The transformative potential of political contact zones: the case of Serbia-Kosovo relations

The doctoral defense of our HEPP researcher Marina Vulovic will take place on 23 June, 2021 online and onsite at the University of Helsinki.

Our HEPPster, Marina Vulovic, will defend her PhD thesis titled "Losing and Gaining Kosovo: How the Serbian Government Re-articulated its Claim to Kosovo within the Brussels Dialogue (2012-2018)" on 23 June at 11:15 a.m. EEST at the University of Helsinki. To follow the defense on Zoom, join via this link: https://helsinki.zoom.us/j/66718113082. The PhD thesis can be found in the online repository Helda.

In her thesis, Marina has investigated how the current regime in Serbia, led by the Serbian Progressive Party (SNS), has attempted to present a problematic situation as not problematic at all by articulating myths. By combining discourse theory and psychoanalysis, she investigates myths as attempts to make sense of our world in moments of crisis, in moments that challenge our understanding of the world as we see it. Namely, Serbia claims Kosovo as its province, as an integral part of its territory, while Kosovo has declared independence from Serbia in 2008. Currently, we have two profoundly contradictory discourses existing at the same time: that Kosovo is Serbia and that Kosovo is an independent country. The first one dominates in Serbia and many other countries in the world (Russia, China, Spain etc.), while the second one dominates in the Albanian-majority populated Kosovo and in the most powerful countries in the world (USA, Germany, UK, France etc.).

For Serbia, Kosovo’s declaration of independence in 2008 has created political obstacles to their EU integration process and destabilized the dominant discourse that Kosovo is Serbia.

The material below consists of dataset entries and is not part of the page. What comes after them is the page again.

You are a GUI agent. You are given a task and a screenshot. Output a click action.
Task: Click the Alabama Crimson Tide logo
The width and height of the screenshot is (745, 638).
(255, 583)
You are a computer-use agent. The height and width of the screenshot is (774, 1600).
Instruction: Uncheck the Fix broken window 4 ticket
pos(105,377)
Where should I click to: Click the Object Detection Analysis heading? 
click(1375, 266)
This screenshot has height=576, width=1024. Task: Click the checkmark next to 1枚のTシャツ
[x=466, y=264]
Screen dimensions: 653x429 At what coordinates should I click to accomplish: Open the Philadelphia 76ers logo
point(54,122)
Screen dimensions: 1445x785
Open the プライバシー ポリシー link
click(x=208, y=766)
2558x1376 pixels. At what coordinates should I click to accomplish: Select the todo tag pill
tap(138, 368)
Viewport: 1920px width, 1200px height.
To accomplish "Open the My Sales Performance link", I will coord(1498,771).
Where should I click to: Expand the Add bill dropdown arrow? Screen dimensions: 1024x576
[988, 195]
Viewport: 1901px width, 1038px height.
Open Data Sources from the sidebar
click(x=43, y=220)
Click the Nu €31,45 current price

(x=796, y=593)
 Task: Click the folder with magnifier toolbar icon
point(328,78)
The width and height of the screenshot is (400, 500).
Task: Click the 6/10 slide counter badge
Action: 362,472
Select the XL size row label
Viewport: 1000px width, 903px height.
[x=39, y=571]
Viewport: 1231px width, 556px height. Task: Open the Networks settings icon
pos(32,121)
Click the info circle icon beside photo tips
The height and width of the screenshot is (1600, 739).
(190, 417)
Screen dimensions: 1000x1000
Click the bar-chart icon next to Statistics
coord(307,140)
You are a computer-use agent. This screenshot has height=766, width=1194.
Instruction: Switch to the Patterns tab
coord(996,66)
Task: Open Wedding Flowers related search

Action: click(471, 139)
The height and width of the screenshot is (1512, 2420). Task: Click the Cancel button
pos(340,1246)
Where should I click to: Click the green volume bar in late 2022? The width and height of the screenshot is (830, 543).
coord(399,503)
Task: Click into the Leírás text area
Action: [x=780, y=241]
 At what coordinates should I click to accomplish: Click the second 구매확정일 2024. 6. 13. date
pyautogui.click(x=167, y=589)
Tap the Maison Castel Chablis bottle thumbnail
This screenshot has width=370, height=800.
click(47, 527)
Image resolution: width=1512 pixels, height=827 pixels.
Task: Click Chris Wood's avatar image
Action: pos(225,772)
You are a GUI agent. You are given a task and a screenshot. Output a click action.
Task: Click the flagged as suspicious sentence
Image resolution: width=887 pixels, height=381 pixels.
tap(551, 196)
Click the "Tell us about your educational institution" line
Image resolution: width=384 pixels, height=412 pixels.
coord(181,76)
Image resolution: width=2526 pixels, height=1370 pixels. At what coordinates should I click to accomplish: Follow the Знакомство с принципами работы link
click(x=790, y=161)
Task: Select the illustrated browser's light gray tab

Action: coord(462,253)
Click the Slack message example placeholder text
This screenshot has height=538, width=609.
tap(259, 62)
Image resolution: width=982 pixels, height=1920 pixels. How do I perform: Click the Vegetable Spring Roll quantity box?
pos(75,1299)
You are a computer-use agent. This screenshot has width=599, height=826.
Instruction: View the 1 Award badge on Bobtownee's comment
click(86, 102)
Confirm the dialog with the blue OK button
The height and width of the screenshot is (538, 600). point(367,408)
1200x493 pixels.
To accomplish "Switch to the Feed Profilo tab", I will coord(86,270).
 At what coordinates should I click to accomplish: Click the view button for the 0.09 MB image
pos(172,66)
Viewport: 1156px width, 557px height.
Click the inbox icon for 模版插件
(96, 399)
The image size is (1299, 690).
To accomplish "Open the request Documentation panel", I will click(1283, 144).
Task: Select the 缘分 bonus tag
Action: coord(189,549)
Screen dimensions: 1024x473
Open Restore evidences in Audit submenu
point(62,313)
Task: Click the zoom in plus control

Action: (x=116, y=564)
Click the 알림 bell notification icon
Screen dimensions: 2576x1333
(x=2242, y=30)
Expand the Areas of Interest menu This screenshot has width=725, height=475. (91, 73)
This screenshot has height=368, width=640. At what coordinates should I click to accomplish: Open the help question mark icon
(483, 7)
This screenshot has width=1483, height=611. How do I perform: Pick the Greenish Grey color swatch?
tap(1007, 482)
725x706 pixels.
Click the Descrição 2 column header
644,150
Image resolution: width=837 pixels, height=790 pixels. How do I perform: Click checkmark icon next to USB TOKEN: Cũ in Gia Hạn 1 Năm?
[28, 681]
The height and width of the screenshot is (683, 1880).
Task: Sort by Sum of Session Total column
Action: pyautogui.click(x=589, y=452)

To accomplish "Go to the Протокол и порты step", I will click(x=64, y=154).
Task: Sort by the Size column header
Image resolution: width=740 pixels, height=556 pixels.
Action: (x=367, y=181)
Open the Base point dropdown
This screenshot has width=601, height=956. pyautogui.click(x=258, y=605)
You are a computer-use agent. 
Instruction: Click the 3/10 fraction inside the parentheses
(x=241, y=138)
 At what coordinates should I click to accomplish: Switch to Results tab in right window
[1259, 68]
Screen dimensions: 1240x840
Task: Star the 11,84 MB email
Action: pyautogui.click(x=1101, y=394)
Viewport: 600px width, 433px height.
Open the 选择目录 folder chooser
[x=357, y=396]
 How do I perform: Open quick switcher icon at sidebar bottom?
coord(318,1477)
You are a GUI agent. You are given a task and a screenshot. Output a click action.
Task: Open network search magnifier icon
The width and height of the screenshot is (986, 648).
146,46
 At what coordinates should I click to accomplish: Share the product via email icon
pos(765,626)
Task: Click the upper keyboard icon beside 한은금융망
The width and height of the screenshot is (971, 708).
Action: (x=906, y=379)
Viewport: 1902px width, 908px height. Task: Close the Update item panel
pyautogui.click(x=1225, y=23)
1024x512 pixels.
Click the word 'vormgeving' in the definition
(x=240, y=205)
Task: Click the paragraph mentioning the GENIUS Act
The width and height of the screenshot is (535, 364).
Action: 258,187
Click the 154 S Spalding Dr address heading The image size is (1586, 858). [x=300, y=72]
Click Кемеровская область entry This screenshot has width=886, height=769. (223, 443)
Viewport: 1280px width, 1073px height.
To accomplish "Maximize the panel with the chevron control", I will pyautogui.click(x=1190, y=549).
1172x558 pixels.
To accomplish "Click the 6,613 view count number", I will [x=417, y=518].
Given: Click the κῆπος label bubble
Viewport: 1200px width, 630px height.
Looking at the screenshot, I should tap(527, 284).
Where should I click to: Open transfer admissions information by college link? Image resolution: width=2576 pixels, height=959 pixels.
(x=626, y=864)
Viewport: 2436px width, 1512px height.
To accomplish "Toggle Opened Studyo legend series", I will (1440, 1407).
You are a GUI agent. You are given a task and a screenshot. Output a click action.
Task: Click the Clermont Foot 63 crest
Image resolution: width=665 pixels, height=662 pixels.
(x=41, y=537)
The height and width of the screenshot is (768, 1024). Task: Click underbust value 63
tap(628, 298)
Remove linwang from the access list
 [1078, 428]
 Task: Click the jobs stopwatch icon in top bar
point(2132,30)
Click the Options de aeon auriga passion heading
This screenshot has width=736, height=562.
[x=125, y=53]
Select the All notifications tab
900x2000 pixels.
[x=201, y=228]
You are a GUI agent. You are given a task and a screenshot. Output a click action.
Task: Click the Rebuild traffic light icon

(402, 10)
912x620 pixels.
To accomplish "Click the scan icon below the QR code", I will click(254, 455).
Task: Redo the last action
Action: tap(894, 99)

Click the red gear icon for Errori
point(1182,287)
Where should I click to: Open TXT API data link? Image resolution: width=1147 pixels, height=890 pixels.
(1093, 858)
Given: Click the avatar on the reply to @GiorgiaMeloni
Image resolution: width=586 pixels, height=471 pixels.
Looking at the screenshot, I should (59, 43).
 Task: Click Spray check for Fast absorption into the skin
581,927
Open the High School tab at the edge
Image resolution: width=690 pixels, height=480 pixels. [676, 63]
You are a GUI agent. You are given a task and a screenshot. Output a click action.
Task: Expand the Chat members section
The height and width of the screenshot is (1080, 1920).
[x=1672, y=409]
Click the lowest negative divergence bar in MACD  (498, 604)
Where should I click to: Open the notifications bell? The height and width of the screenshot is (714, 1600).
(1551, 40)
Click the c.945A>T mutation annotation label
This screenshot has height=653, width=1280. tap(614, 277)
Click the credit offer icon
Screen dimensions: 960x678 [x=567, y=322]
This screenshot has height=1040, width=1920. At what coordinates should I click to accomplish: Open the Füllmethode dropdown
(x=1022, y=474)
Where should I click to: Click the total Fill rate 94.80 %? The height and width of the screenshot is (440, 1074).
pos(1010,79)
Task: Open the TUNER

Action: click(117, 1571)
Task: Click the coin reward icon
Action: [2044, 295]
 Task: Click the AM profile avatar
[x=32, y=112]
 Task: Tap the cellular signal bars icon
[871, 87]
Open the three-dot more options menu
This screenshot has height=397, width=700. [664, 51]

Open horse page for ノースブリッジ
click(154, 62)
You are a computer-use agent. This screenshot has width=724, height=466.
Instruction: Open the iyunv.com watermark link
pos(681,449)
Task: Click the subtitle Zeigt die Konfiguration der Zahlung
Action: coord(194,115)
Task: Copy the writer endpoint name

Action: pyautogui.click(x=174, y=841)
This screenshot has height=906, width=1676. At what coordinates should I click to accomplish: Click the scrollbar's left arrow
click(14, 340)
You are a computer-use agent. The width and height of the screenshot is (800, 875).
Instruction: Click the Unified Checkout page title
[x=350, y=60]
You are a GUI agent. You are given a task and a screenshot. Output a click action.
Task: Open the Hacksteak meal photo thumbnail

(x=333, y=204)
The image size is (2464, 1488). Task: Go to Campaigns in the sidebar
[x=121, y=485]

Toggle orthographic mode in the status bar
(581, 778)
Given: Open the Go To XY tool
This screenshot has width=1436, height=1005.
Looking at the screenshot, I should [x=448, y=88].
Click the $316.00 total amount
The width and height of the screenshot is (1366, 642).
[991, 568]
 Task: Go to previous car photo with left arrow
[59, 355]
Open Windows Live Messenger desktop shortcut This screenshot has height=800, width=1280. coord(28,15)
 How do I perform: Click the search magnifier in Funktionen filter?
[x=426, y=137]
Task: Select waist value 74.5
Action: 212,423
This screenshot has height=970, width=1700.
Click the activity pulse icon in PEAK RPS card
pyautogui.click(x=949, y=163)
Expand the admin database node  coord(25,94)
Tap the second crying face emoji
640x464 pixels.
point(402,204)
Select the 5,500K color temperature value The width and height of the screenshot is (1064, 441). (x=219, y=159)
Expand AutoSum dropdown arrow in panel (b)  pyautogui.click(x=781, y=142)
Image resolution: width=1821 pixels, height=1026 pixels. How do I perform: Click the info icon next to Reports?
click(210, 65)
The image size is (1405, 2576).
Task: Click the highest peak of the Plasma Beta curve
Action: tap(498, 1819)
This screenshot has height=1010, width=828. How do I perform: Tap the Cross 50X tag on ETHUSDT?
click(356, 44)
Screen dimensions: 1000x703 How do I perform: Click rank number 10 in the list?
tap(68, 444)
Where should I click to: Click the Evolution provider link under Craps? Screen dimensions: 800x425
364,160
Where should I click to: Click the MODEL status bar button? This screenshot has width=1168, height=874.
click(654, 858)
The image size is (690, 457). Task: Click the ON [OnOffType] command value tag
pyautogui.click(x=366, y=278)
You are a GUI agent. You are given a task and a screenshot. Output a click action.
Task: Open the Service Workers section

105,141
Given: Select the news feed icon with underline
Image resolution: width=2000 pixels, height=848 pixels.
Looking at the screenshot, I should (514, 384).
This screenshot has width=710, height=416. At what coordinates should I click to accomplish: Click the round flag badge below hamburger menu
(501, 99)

In an effort to overcome this obstacle, Serbia and Kosovo started engaging in a political process called the Brussels dialogue since 2011. Within this dialogue, Serbia led by the SNS started engaging more actively with the Kosovo question and attempted to repair the challenged “Kosovo is Serbia” discourse by introducing two myths: one is the Brussels agreement from 2013 and the other is the idea of partitioning Northern Kosovo from the rest and claiming it as Serbian, while potentially recognizing the rest of Kosovo as independent (dominant in 2018). This thesis illuminates how myths emerge as efforts to repair broken or challenged discourses, and either present the broken discourse as not broken at all, or aim to substitute the same discourse with an alternative vision of how a solution might look like. The former is evident in the Brussels agreement, while the latter is evident in the idea of partition. The Brussels dialogue is thus investigated as a political contact zone, a conceptualization that can be extended to dealing with other conflicts in the world, whenever a mediation is happening.

In her thesis, Marina has examined in great detail how mythical discourses function to restore order into a disorderly situation, without having to resort to physical conflict. She argues that myths should be seen as necessary for politics, since politics revolves around contesting meanings. This contestation is often the result of crises and necessitates the institution of political alternatives, which myths embody as options for mending the crisis. As such, this research might be informative to anyone who is interested in myths more broadly, or in politics in the Balkans more specifically. By investigating the transformative potential of political contact zones, the framework she develops here can be used to examine other conflicts, for instance in Eastern Europe or the Middle East, or historical discourses, such as the Åland Islands dispute in the 1920s.